--- SOURCE PASSAGE ---
◆ ◆ ◆ ◆ ◆ ◆ ◆

A Capacity for Surprise

A Capacity for Surprise

For much of our waking life we operate on System 1, or we at least allow System 1 to be in control of many of our actions, thoughts, and reactions to the world around us. We don’t normally have to think very hard about our commute to work, we can practically walk through the house in the early morning on our way to the coffee machine with our eyes closed, and we can nod to the Walmart greeter and completely forget them half a second after we have passed. Most of the time, the pattern of associated ideas from System 1 is great at getting us through the world, but occasionally, something happens that doesn’t fit the model. Occasionally, something reveals our capacity for surprise.

 

Seeing someone juggling in the middle of the shopping isle in Walmart would be a surprise (although less of a surprise in a Walmart than in some other places). Stepping on a stray Lego is an unwelcome early morning pre-coffee surprise, as is an unexpected road closure on our commute. These are examples of large surprises in our daily routine, but we can also have very small surprises, like when someone tells us we will be meeting with Aaron to discuss our personal financial plan, and in walks Erin, surprising us by being a woman in a position we may have subconsciously associated with men.

 

“A capacity for surprise is an essential aspect of our mental life,” writes Daniel Kahneman in his book Thinking Fast and Slow, “and surprise itself is the most sensitive indication of how we understand our world and what we expect from it.”

 

Because so much of our lives is in the hands of System 1, we are frequently surprised. If we consciously think about the world and the vast array of possibilities at any moment, we might not be too surprised at any given outcome. We also would be paralyzed by trying to make predictions of a million different outcomes for the next five minutes. System 1 eases our cognitive load and sets us up for routine expectations based on the model of the world it has adapted from experience. Surprise occurs when something violates our model, and one of the best ways to understand what that model looks like is to look at the situations that surprise us.

◆ ◆ ◆ ◆ ◆ ◆ ◆

(Entries from a collection)
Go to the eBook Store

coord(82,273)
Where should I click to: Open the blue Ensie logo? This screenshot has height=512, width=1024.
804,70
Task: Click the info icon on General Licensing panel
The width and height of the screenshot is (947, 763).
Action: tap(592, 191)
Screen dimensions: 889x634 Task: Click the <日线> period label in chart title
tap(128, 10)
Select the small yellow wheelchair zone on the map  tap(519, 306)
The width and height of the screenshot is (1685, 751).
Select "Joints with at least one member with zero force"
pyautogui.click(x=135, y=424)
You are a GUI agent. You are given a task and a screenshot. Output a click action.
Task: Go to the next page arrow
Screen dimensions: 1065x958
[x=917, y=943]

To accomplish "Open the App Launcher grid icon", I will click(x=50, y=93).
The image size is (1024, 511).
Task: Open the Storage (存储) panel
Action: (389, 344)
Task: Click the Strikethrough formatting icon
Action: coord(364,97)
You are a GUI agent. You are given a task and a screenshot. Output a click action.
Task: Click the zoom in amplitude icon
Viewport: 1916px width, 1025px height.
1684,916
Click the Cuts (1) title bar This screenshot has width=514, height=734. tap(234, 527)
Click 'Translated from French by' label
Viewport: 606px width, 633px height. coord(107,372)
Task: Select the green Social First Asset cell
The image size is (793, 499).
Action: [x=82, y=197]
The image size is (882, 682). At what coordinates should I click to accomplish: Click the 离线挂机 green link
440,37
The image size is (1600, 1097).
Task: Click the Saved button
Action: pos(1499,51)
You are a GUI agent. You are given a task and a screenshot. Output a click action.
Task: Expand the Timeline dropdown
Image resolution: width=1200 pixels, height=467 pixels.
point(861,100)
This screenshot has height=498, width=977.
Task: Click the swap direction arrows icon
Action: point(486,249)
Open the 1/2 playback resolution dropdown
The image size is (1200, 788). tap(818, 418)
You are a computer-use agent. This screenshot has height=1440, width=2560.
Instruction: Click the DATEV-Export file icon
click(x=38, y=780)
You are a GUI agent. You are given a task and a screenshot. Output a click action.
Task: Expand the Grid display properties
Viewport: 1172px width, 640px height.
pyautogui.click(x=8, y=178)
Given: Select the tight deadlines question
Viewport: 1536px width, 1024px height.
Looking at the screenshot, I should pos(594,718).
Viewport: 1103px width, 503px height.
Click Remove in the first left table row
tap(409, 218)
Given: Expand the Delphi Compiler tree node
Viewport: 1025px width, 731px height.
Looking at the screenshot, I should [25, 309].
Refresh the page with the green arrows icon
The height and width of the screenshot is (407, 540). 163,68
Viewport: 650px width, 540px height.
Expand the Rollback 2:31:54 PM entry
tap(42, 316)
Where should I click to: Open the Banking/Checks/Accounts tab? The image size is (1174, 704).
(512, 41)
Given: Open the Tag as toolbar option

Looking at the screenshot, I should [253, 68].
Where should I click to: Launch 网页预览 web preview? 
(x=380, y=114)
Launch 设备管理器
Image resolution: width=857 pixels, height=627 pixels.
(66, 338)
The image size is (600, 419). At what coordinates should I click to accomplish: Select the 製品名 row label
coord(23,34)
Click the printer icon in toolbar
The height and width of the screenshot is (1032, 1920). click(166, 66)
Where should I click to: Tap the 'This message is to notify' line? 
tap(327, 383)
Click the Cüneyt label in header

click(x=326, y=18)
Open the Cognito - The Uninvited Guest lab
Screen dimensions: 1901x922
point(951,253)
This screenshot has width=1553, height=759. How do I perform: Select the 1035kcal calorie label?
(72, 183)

◆ ◆ ◆ ◆ ◆ ◆ ◆

--- REQUIREMENTS ---
- a) Decide whether each statement below agrees with the passage on surprise. Answer yes or no for each and quote the words from the passage that settle it.
(i) Kahneman's remark on surprise comes from his book Thinking Fast and Slow.
(ii) Consciously thinking through every possibility would make us more surprised at any given outcome.
(iii) Stepping on a stray Lego is described as an unwelcome surprise.
- b) According to the passage on surprise, when does surprise occur?
- c) Write a continuation of the passage on surprise that starts right after its final sentence.

--- RESPONSES ---
- a)
(i) Yes: "writes Daniel Kahneman in his book Thinking Fast and Slow"
(ii) No: "we might not be too surprised at any given outcome"
(iii) Yes: "Stepping on a stray Lego is an unwelcome early morning pre-coffee surprise"

- b) Surprise occurs when something violates our model.

- c)
Bias is revealed through surprise, when an associated pattern is interrupted by something that we were not expecting. The examples can be harmless, such as not expecting a friend to answer the phone sick, with a raspy and sleepy voice. But often our surprise can reveal more consequential biases, such as when we are surprised to see a person of a racial minority in a position of authority. It might not seem like much, but our surprise can convey a lot of information about what we expect and how we understand the world, and other people might pick up on that even if we didn’t intend to convey a certain expectation about another person’s place in the world. We are constantly making predictions about what we will experience in the world, and our capacity for surprise reveals the biases that exist within our predictions, saying something meaningful about what our model of the world looks like.

Building Models and Examining the World and Our Thoughts

This morning listening to an episode of Conversations with Tyler, Russ Roberts, the guest on the show said something that really stood out to me, “I used to believe that…my models described the world, as opposed to gave me insight into the world.” We operate in a world where there is no way for us to ever have complete information. There is simply too much data, too much information, to much stuff going on all around us for our brains to perfectly absorb everything in a reasonable and coherent way.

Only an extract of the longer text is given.